Jer 20, 10-13
Hoy encontramos al profeta Jeremías, con un texto del final del capítulo 20 que ha sido llamado «las confesiones». Jeremías vive un drama muy intenso: se siente llamado por Dios para ser su portavoz. Él dice: «Me has seducido, Señor, y me dejé seducir». Su misión lo lleva a enfrentar una serie de enormes obstáculos. El no quiso unirse al grupo de los «profetas oficiales» cuyos oráculos siempre iban según los gustos del rey y de los poderosos. Los oráculos de Jeremías, en cambio, muchas veces eran vistos como negativos, como antipatrióticos y se reaccionaba negativamente a ellos. Esta es la razón del grito de angustia del profeta que se sentía acosado. Pero luego este lamento se transformó en grito de confianza, en oración suplicante y en alabanza agradecida: «Canten y alaben al Señor, porque Él ha salvado la vida de su pobre de la mano de los malvados».
Jn 10, 31-42
Ayer oíamos a Jesús aplicarse a sí mismo el nombre personal de Dios: «Yo soy». Por esto, los judíos, horrorizados ante lo que les parecía una gran blasfemia, lo quieren apedrear.

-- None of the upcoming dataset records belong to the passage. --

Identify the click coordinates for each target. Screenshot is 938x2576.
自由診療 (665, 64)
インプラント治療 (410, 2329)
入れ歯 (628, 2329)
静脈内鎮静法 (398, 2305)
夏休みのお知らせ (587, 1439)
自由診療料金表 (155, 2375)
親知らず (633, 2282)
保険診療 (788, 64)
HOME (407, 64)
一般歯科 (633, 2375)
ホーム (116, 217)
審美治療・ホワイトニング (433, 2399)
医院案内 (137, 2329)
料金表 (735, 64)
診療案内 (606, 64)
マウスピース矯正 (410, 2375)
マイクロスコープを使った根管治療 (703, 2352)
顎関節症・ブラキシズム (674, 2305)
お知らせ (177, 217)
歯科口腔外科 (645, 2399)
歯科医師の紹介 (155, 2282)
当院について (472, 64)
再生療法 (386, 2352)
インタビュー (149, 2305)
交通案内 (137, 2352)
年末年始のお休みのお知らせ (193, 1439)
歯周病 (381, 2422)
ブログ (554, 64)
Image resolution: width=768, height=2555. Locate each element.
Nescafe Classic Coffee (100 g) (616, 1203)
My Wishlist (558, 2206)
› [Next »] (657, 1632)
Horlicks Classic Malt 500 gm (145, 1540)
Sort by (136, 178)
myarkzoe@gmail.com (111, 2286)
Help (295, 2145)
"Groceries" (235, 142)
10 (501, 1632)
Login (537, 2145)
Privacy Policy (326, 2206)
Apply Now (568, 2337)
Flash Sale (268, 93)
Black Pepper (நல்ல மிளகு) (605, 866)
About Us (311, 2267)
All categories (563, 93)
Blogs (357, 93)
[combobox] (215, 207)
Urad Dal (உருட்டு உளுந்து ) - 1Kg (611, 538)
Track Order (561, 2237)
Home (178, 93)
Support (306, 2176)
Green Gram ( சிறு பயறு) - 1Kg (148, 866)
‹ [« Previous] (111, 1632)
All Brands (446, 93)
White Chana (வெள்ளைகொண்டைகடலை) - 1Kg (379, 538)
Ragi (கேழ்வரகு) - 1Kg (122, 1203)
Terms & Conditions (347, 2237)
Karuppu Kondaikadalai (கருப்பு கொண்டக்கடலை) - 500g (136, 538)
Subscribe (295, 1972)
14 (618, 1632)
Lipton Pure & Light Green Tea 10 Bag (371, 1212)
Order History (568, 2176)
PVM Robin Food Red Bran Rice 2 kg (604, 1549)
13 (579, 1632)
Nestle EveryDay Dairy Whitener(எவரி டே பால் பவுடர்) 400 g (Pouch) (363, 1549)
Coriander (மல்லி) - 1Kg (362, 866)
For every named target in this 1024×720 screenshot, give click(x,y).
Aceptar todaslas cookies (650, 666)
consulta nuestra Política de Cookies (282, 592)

Jesús en una forma que parecía irónica los cuestiona: «¿Por cuál de mis buenas obras me quieren apedrear?». Los judíos habían sido testigos de los hechos maravillosos operados por Cristo, hechos que no podían tener su origen sino en Dios, que con ellos apoyaba y confirmaba las palabras de Jesús.
«Pretendes ser Dios», es una de las afirmaciones más fuertes dirigidas a Jesús. Él contesta: Si todos pueden ser llamados hijos de Dios, Él, el consagrado, el santificado, el enviado, con mayor razón ha de ser llamado Hijo de Dios pues lo es. Las obras lo comprueban. Jesús habla de la íntima unión entre el Padre y Él con una fórmula única: «El Padre está en mí y yo en el Padre».
Jesús tiene que escapar y se va a Transjordania, al lugar de los orígenes de su ministerio, donde Juan el Bautista había dado testimonio de Él. De allá no regresará sino para resucitar a Lázaro y para iniciar su pasión. «Vayamos también nosotros y muramos con Él», dirán los discípulos.